Force and Friction on an Inclined Plane

[wikidrox]

This question is driving me insane please help.

A 25 kg block of ice slides down an incline 2.5 m long and 1.5 m high. A man pushes up the ice parallel to the incline so it slides down at a constant speed. The coefficient of friction between the ice and incline is 0.10. Find the force exerted by the man.

 

[Doc Al]

A 25 kg block of ice slides down an incline 2.5 m long and 1.5 m high. A man pushes up the ice parallel to the incline so it slides down at a constant speed. The coefficient of friction between the ice and incline is 0.10. Find the force exerted by the man.

Sliding at constant speed implies equilibrium: the forces in any direction add to zero.

Start by identifying all the forces on the block of ice. I count four.

 

[bullroar_86]

ok I have the same problem.

The four forces I have found are:

Fg = 147.1N (directly down)
FN = 195.9N (perpendicular to the slope)
Ff = 19.6N (up parallel the slope)
F = 147.1N (down parallel the slope)

just want to make sure here..

now I add the 4 vectors together and find out what Force I need to add (up parallel to the slope) in order to make the net force = 0

?


thanks

 

[PhysicsinCalifornia]

The four forces I have found are:

Fg = 147.1N (directly down)
FN = 195.9N (perpendicular to the slope)
Ff = 19.6N (up parallel the slope)
F = 147.1N (down parallel the slope)

now I add the 4 vectors together and find out what Force I need to add (up parallel to the slope) in order to make the net force = 0

First, you have to draw your "free body diagram". (Did you do that bullroar?)
There are trig functions that should be applied here because the block is at an incline of $$\theta$$.
Once you draw it, you should have something like::

$$\Sigma F_{x} = F_{g}\sin\theta + F_{push} + f_{k} = ma$$
$$\Sigma F_{y} = n - F_{g}\cos\theta = 0$$

 

[Doc Al]

ok I have the same problem.

The four forces I have found are:

Fg = 147.1N (directly down)
FN = 195.9N (perpendicular to the slope)
Ff = 19.6N (up parallel the slope)
F = 147.1N (down parallel the slope)

Not sure where you are getting these numbers. The four forces are:

(1) weight = mg, acting down. This will have components perpendicular and parallel to the incline. If you call the angle that the incline makes with the horizontal $\theta$, then $W_{parallel} = mg \sin \theta$ down the incline and $W_{perpendicular} = mg \cos \theta$ into the incline.

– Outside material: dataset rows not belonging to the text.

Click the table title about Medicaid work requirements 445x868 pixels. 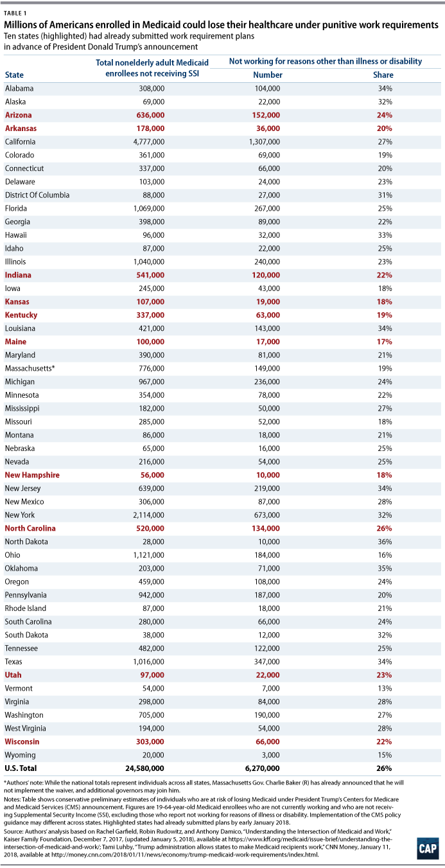[x=222, y=24]
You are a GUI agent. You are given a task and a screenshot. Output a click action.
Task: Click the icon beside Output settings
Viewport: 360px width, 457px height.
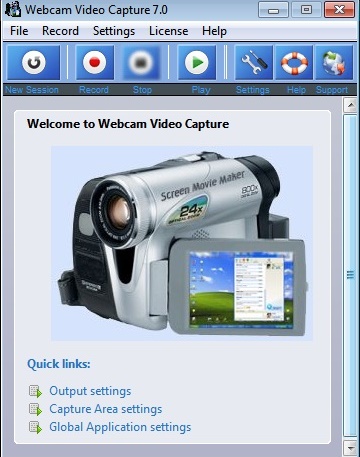(x=35, y=391)
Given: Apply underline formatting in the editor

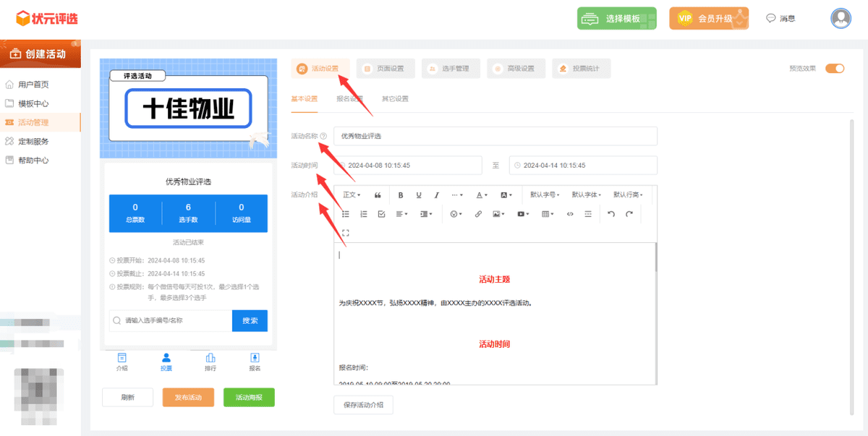Looking at the screenshot, I should point(418,195).
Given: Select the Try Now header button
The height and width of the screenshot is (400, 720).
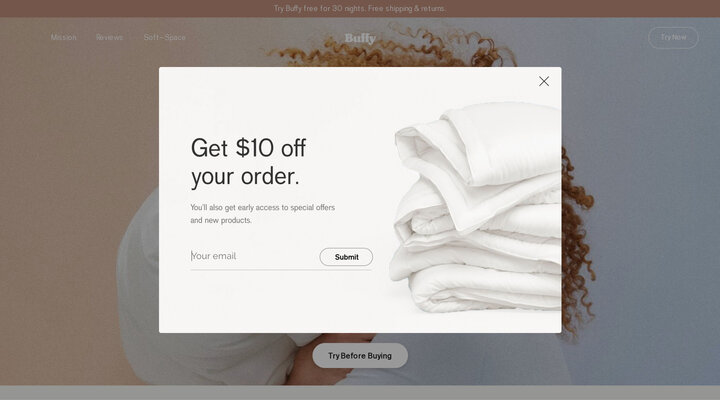Looking at the screenshot, I should pyautogui.click(x=673, y=37).
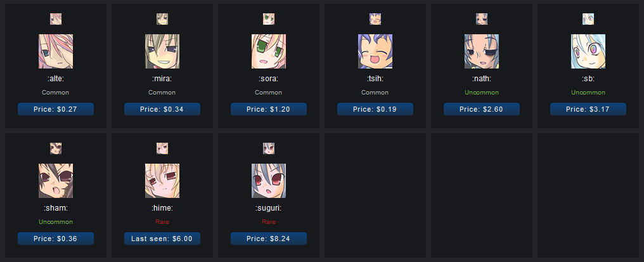The width and height of the screenshot is (644, 262).
Task: Click the large :mira: emoticon image
Action: pyautogui.click(x=162, y=51)
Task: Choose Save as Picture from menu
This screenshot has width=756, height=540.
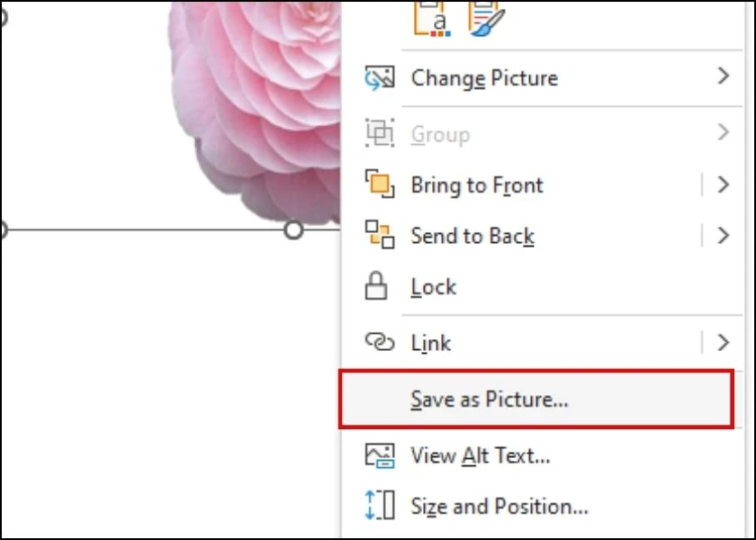Action: click(536, 400)
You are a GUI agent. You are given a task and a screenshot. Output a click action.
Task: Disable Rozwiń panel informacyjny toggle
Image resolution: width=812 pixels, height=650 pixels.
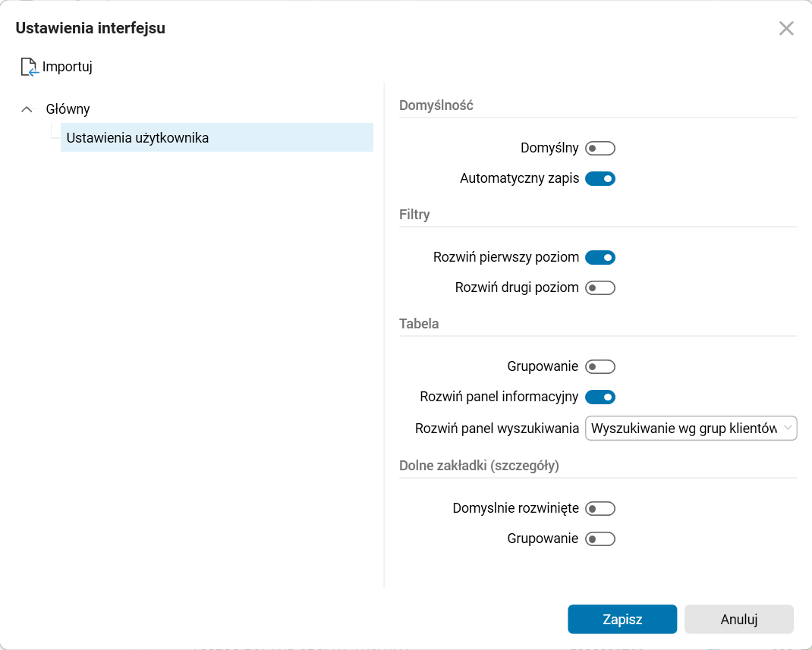(x=600, y=397)
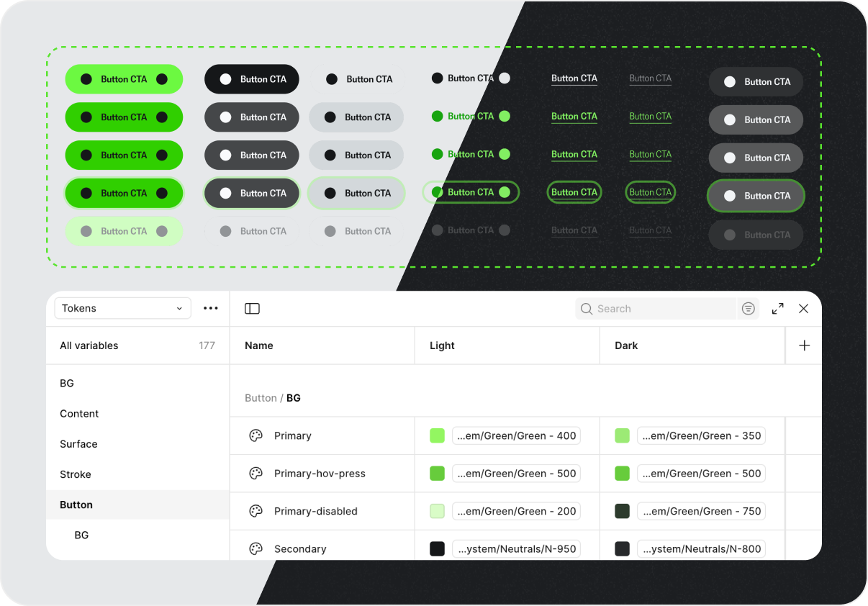868x606 pixels.
Task: Click the top bright green Button CTA
Action: pos(124,79)
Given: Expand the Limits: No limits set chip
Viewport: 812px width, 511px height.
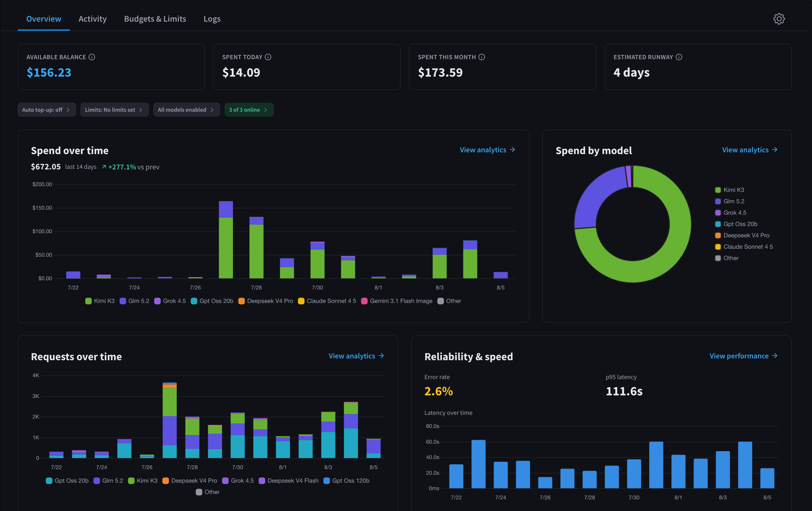Looking at the screenshot, I should (x=114, y=110).
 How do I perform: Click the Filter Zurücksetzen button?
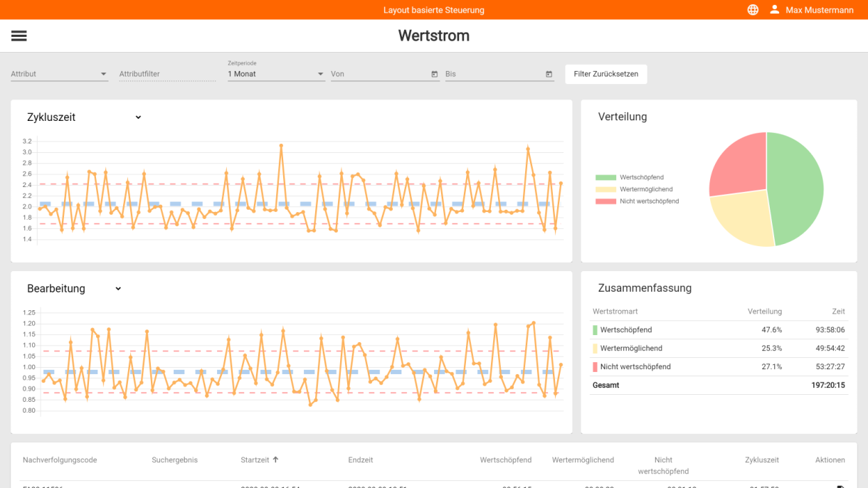pyautogui.click(x=606, y=74)
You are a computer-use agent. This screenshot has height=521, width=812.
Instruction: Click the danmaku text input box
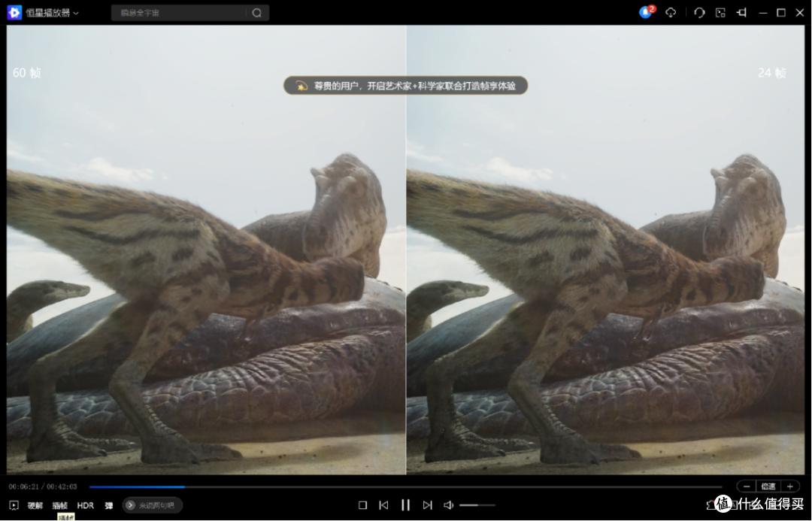pyautogui.click(x=156, y=505)
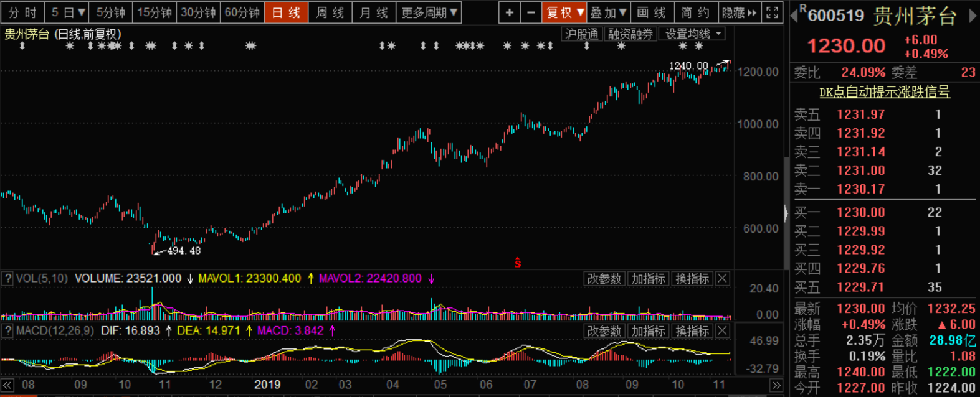Toggle the 沪股通 overlay
The width and height of the screenshot is (980, 397).
coord(582,34)
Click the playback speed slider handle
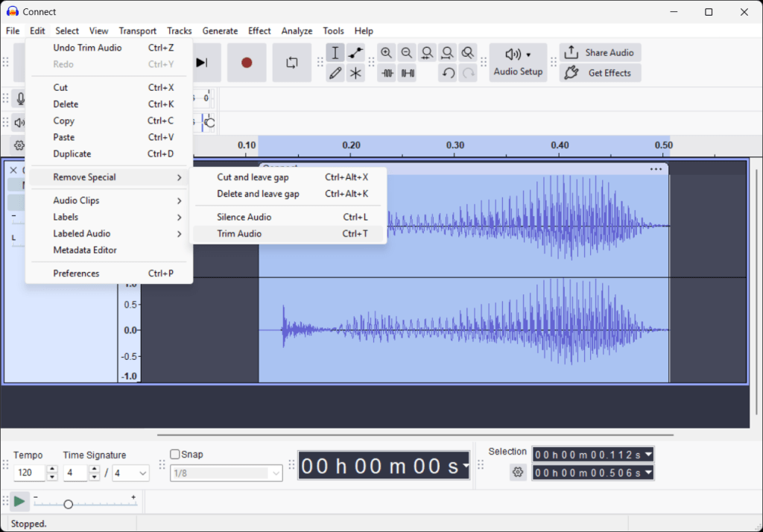The image size is (763, 532). tap(69, 504)
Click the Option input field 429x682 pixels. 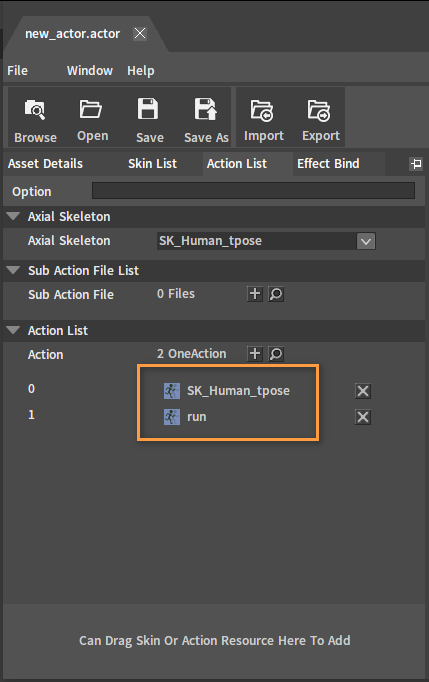tap(253, 191)
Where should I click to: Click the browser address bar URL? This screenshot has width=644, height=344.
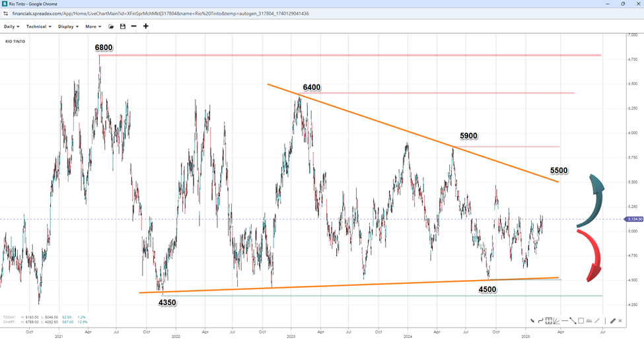click(165, 13)
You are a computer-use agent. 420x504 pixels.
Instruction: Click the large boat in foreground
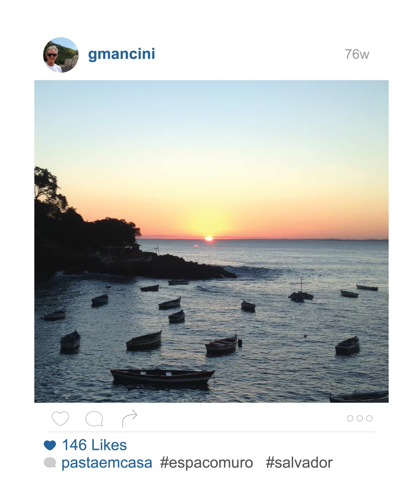coord(163,376)
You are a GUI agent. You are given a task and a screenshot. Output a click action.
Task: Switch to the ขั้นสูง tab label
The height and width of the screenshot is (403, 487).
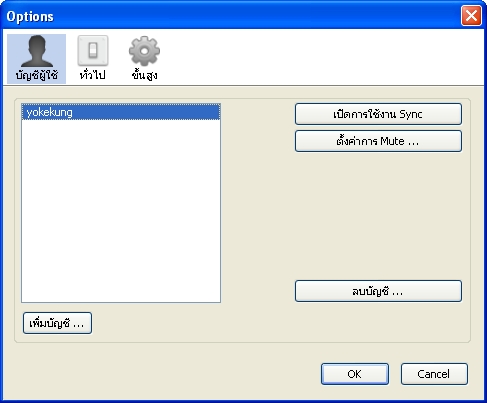pyautogui.click(x=144, y=75)
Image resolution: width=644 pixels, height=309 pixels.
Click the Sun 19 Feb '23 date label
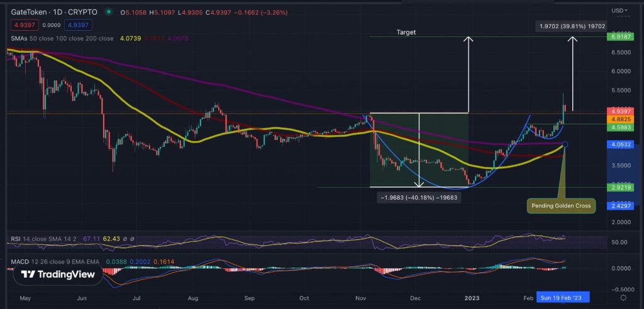pyautogui.click(x=563, y=296)
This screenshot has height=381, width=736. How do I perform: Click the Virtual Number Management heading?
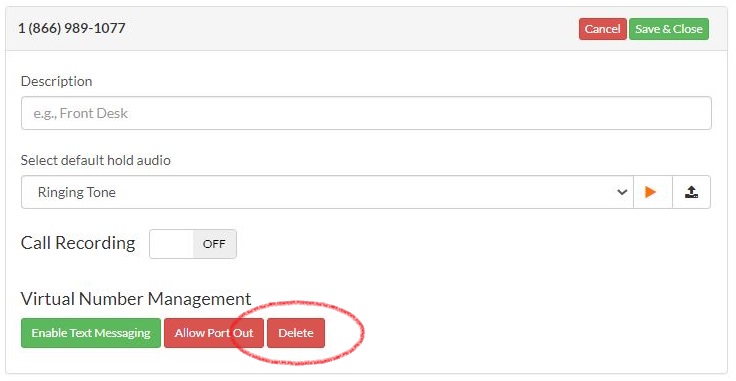pyautogui.click(x=136, y=299)
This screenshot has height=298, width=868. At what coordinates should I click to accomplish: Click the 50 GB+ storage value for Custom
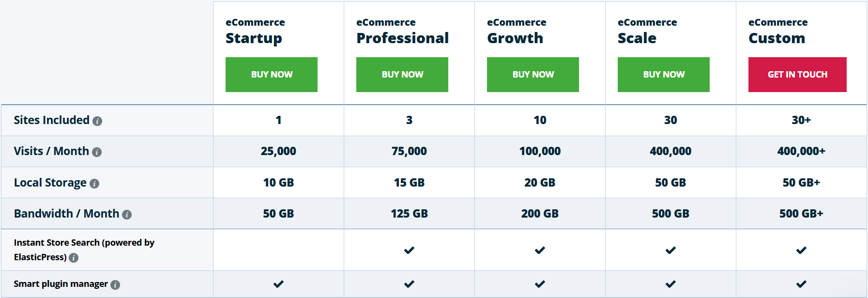click(801, 183)
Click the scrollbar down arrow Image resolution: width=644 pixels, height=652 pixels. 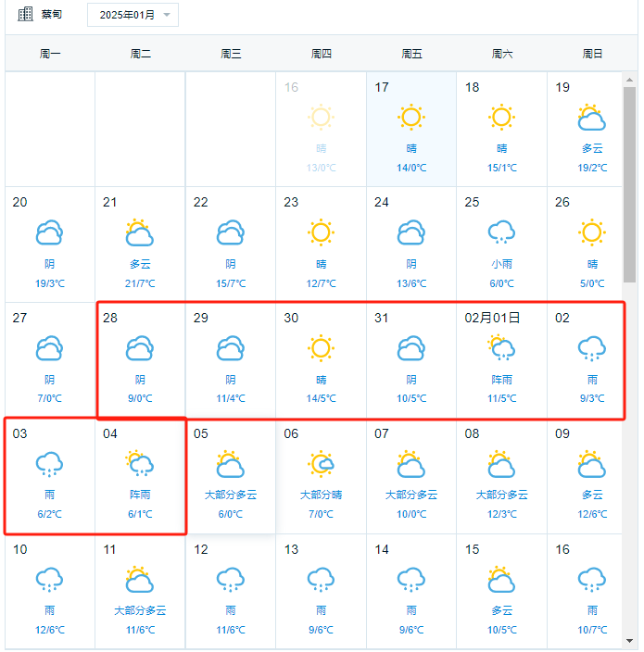pos(629,641)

(2) normal force, N, which is the reaction to the forces pulling the block against the incline. $N = mg \cos \theta$, acting out of the plane. (This comes from setting the net force perpendicular to the plane equal to zero.)

(3) friction force = $\mu N = \mu mg \cos \theta$ acting up the plane.

(4) the applied force F that acts up the incline.​

To find the applied force, do as PhysicsinCalifornia advised: set the net force parallel to the plane equal to zero: $mg \sin \theta - \mu mg \cos \theta - F = 0$.